Things were in high gear since I last blogged. I fasted before doing the Philmchology: A Place At The Table show. I lasted about 3 and ½ days. The first day I was so extremely hungry to the point it almost hurt. I tried to imagine a little child feeling that considering I have much more body girth and fat stores than most children…it was disturbing. The next day my hunger disappeared, which happened much faster than when I have done fasts in the past. It might have something to do with my constant thoughts about how children in America continue to be hungry or starving in a Nation without actual food shortages. Day 3 my stomach was cramping terribly and it hurt, hurt badly. I watched the movie that day and empathetically felt the terror and stress some of the children in the movie discussed going to bed hungry and their inability to focus in school when their stomach was so hungry.
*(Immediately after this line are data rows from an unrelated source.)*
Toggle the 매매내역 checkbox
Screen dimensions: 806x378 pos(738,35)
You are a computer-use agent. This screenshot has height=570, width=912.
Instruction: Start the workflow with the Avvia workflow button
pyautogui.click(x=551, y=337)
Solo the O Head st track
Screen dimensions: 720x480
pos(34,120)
I cried quite a bit and it still tears me up, because it just seems so cruel to allow such a thing in this “land of plenty!” When I broke my fast my eating style changed quite a bit. I cooked up risotto with leeks and wild mushrooms to ease my body into eating again. My intestines took a few hours to get back into dealing with food again, but not in any painful way. In fact I felt really good after eating again, almost happy! It led my thoughts to children who have done without to finally get something to eat and how it would lower their stress for the moment with a content belly. The day that the show aired, well I was a bit of a wet blanket as I urged people to consider the psychological effects of children dealing with constant nutritional deficits in America. My personal thoughts are no child in the world should feel hunger because it severely affects their physical, cognitive, social, and spiritual development. Hunger in America and how it affects our children will never leave my thoughts and it makes me more conscious of my own eating and habits as someone who has been blessed as an adult with ample amounts of food (although this was not the case as a child).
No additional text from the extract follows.